Hannah Mazo worked with Mr. Kelly at Hutzler's. After the store closed, she went shopping at Value City on one Black Friday with the crowds.

Anyone in retail, she said, has distinct appreciation for the bedlam of Black Friday, the day after Thanksgiving. She spotted Mr. Kelly bent over at the jewelry counter.

"He looked at me and just said, 'What are you doing here? Are you nuts?'" Ms. Mazo said. "He screamed it across the floor, and everybody looked around. It was funny, quite funny."

In recent summers, he worked at the gift shop Sea Finds. Though a mom-and-pop boutique, Mr. Kelly bestowed on owner Al Abrams the title of "vice president of operations, East Coast division."

"Customers would come in and ask for him," owner Linda Abrams said.

Mr. Kelly was ready when another shopper stalled over a purchase and promised to be back.

"He would say, 'I'll put you on the be-back bus,'" Linda Abrams said.

At the shop, Mr. Kelly would bring the Abramses homemade chocolate sauce and the macaroni and cheese he made with three, sometimes four, cheeses.

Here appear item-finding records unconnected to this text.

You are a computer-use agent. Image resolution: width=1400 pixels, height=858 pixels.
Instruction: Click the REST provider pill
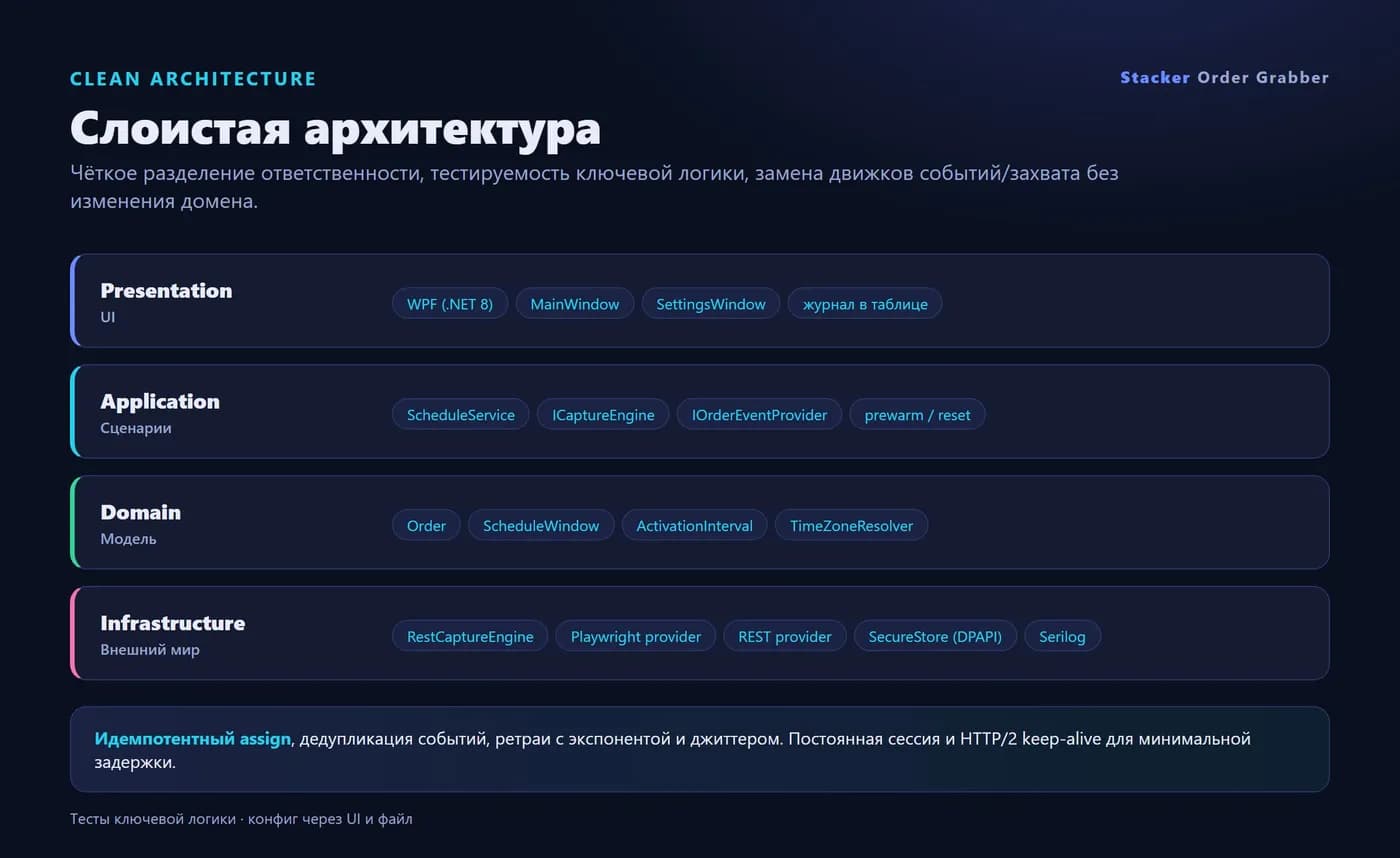coord(785,637)
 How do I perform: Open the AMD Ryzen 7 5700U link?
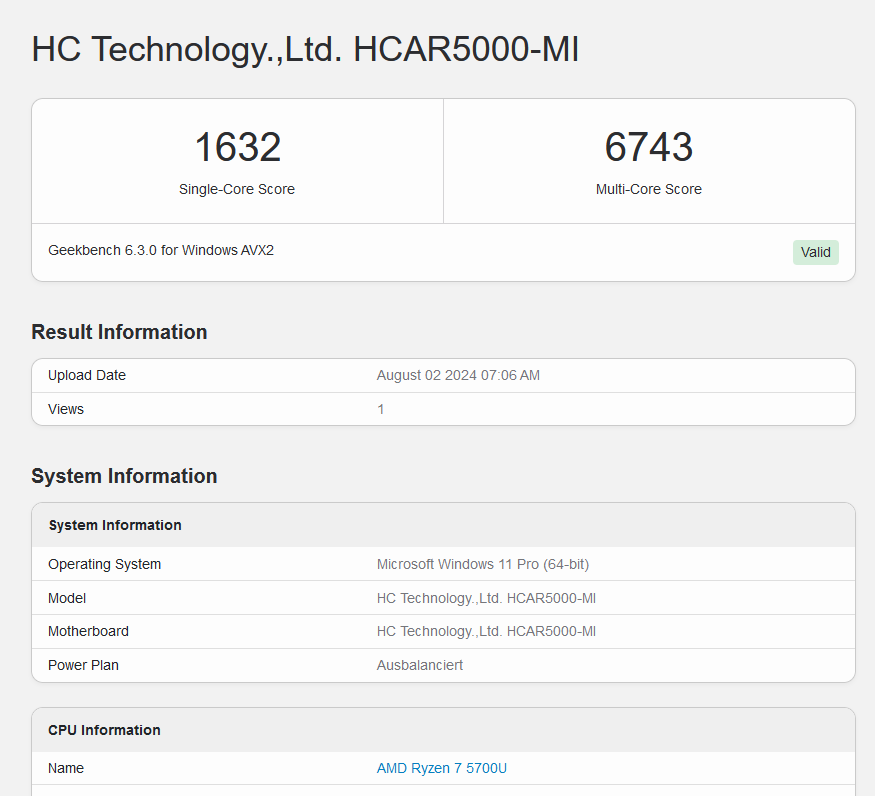[441, 768]
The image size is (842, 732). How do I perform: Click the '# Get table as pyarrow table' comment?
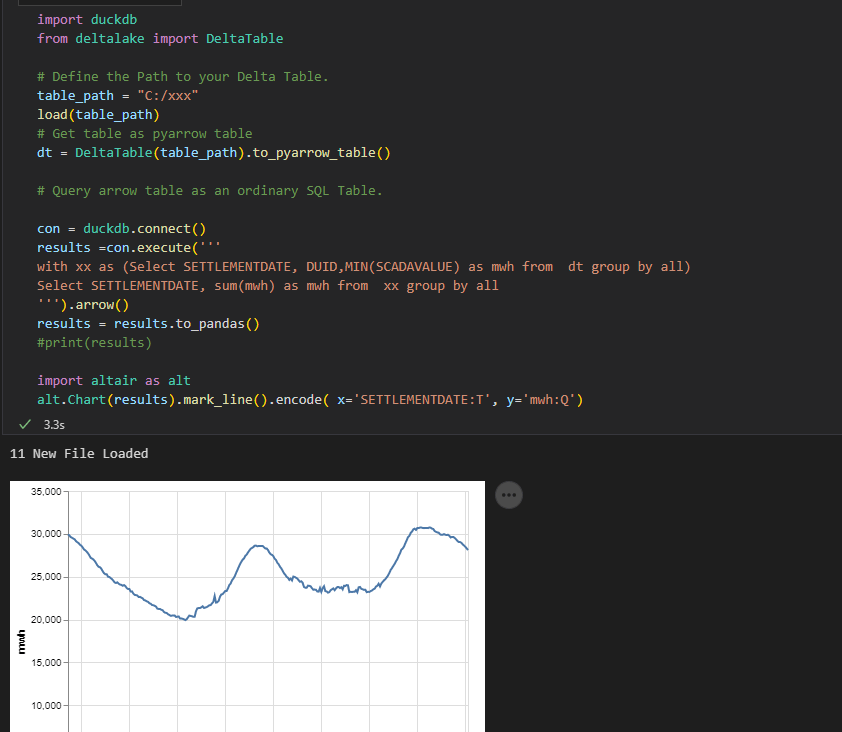coord(144,133)
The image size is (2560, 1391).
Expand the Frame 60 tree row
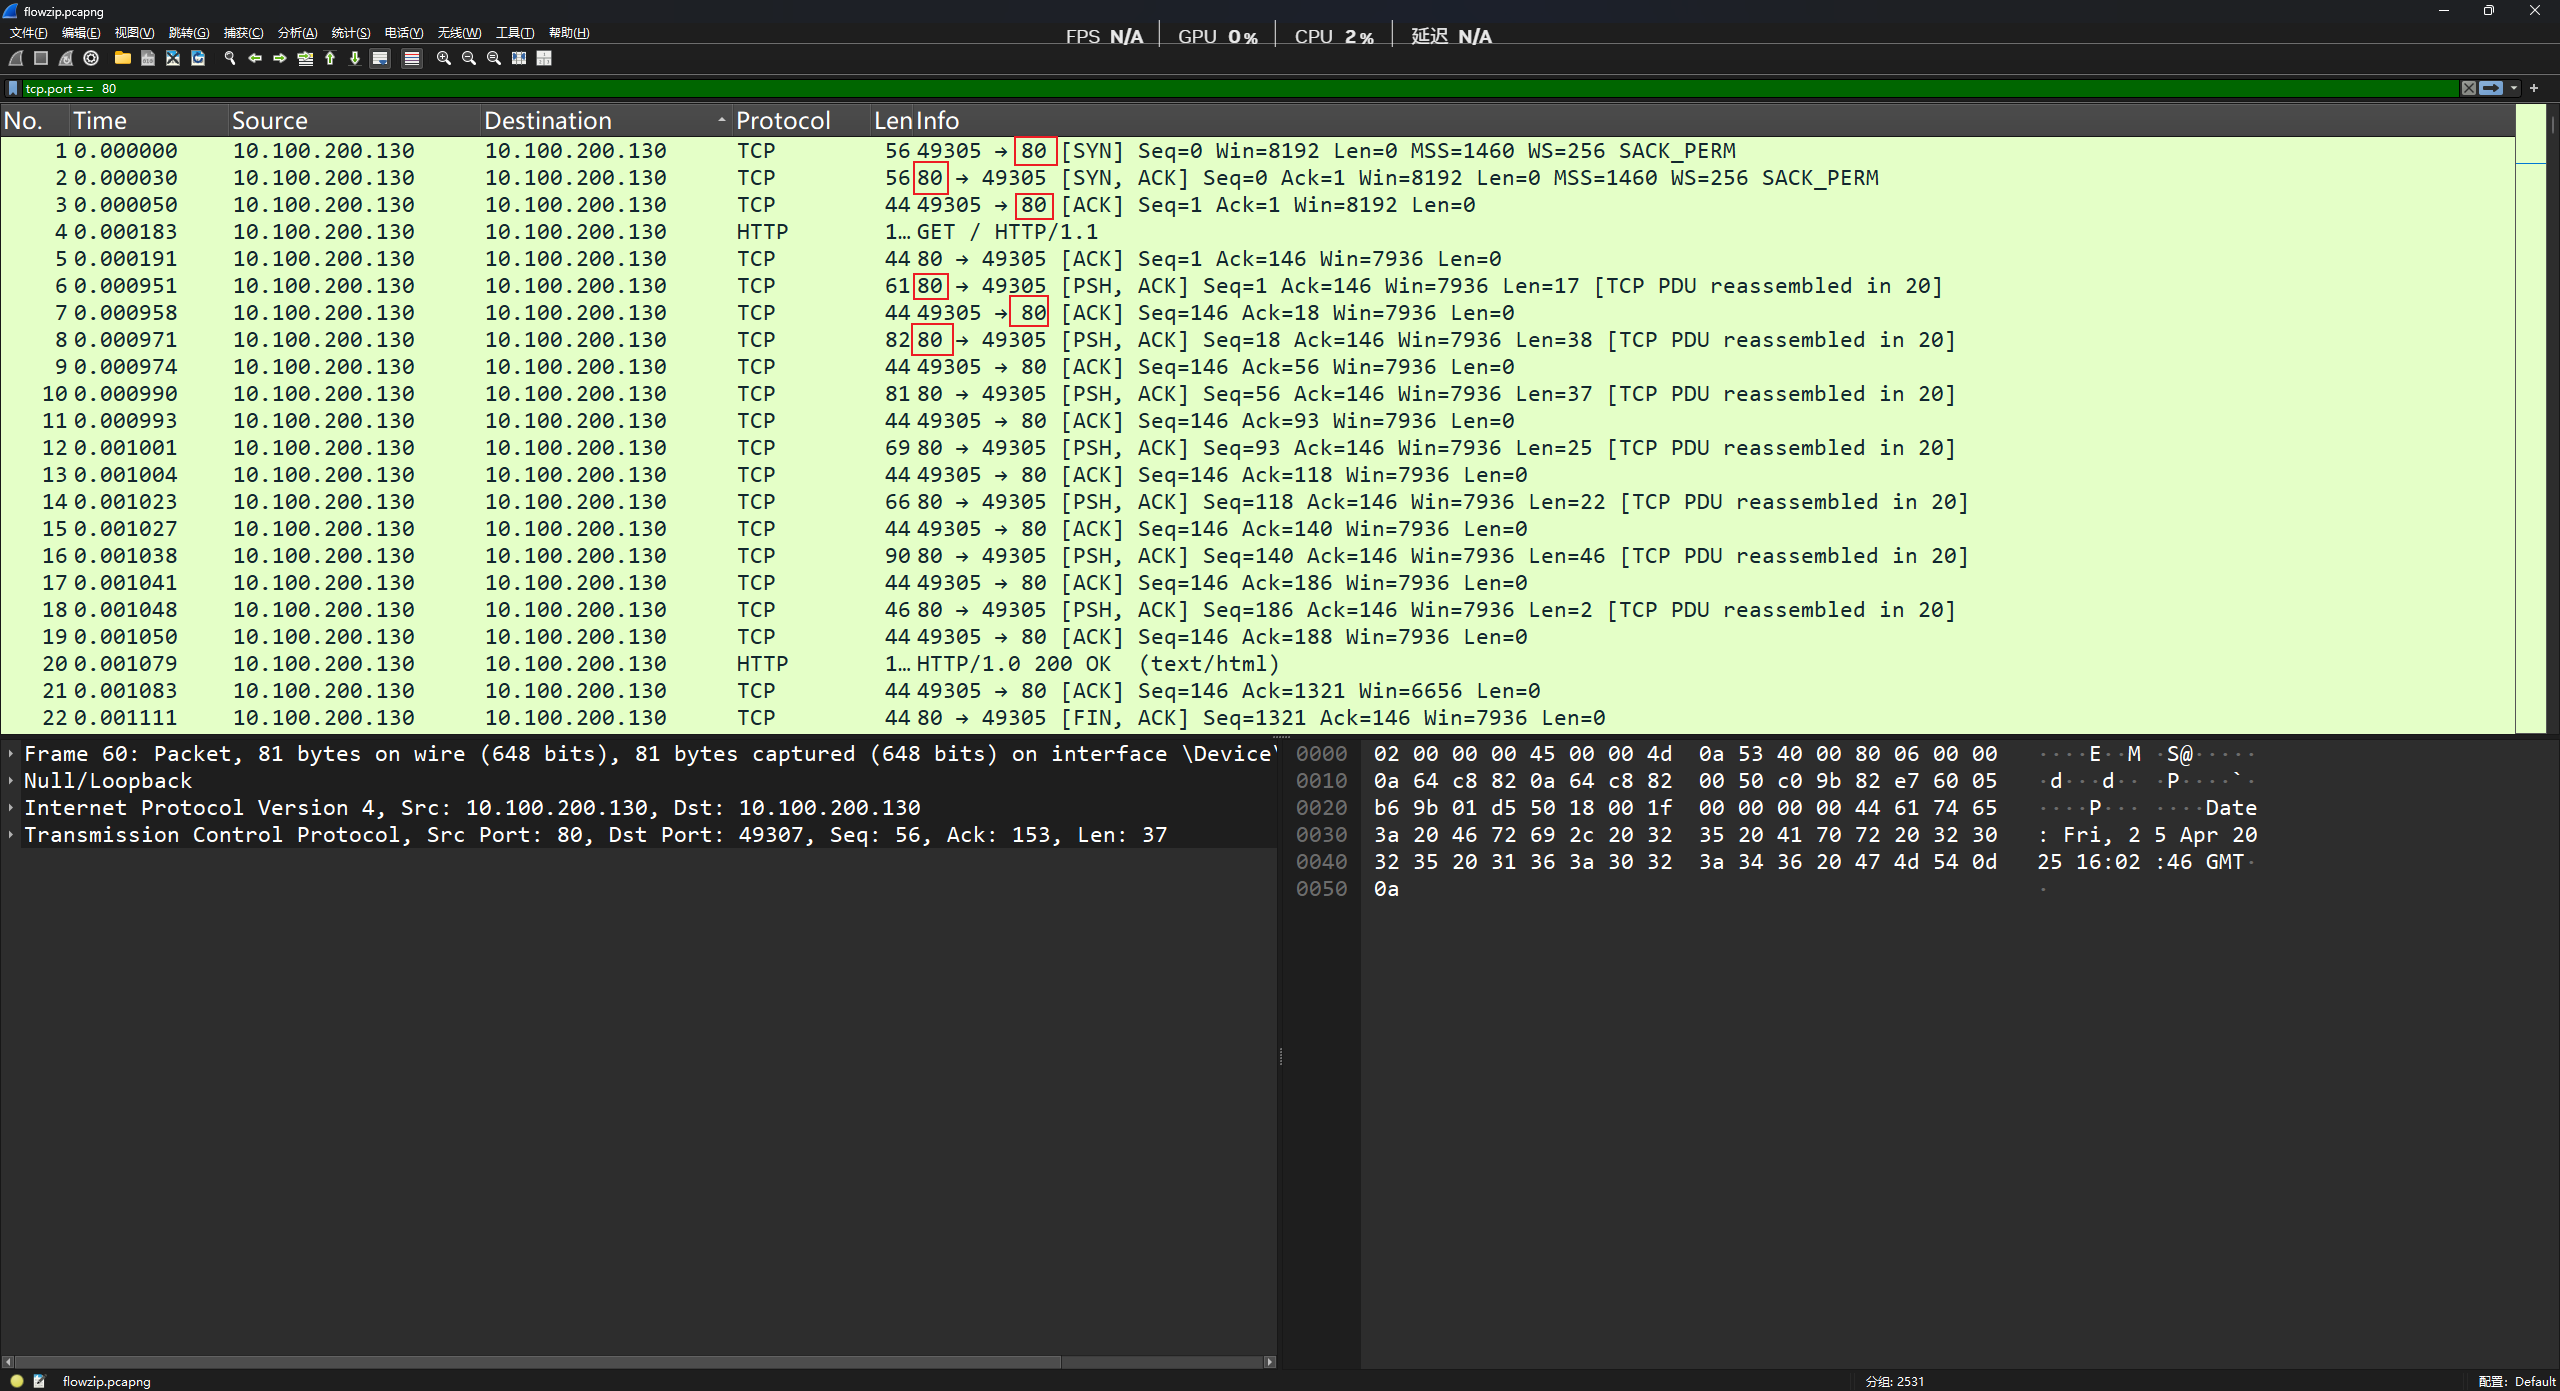(10, 754)
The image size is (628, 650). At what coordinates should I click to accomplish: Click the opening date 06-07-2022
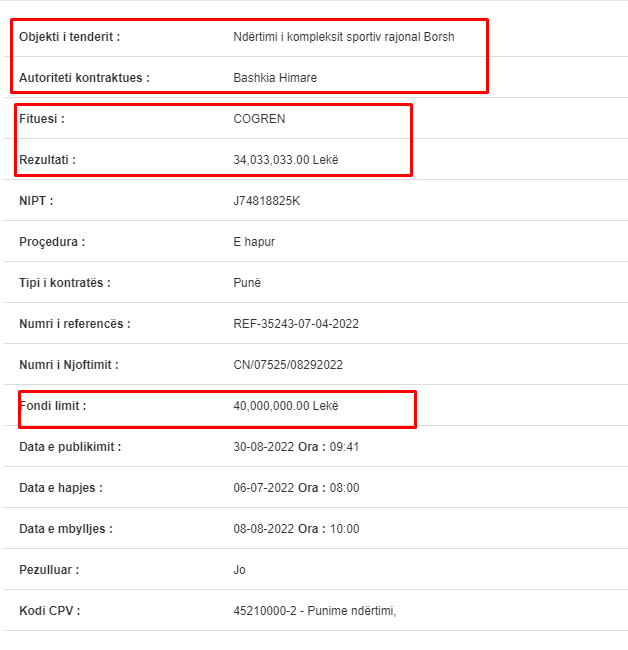264,488
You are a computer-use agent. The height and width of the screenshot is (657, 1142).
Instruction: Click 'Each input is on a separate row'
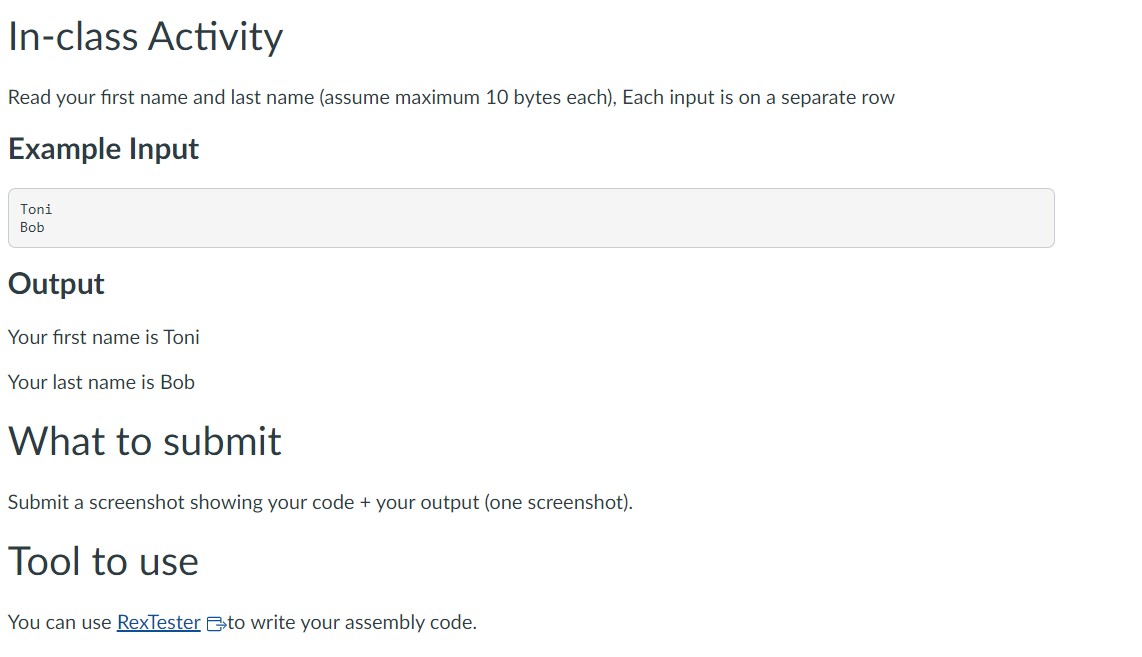pos(758,97)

Mr. Kelly was a member of the Rehoboth Art League and volunteered in the kitchen at Epworth United Methodist Church.

He also scoured eBay for old photos and postcards of Rehoboth, as well as restaurant matchbooks and menus. He lent some of the items to the Rehoboth Beach Historical Society.

A Mass will be held 10 a.m. Monday at St. Edmond Catholic Church, 409 King Charles Ave., Rehoboth Beach.

Mr. Kelly is survived by Mr. Hughes, whom he married in 2014. Survivors also include his brother, Jacques Kelly of Baltimore a reporter for The Baltimore Sun; and sisters Ellen Cora Kelly, Mary Stewart Kelly and Josephine O'Rourke of Baltimore and Ann Rose Whaley of Ocean View, Del.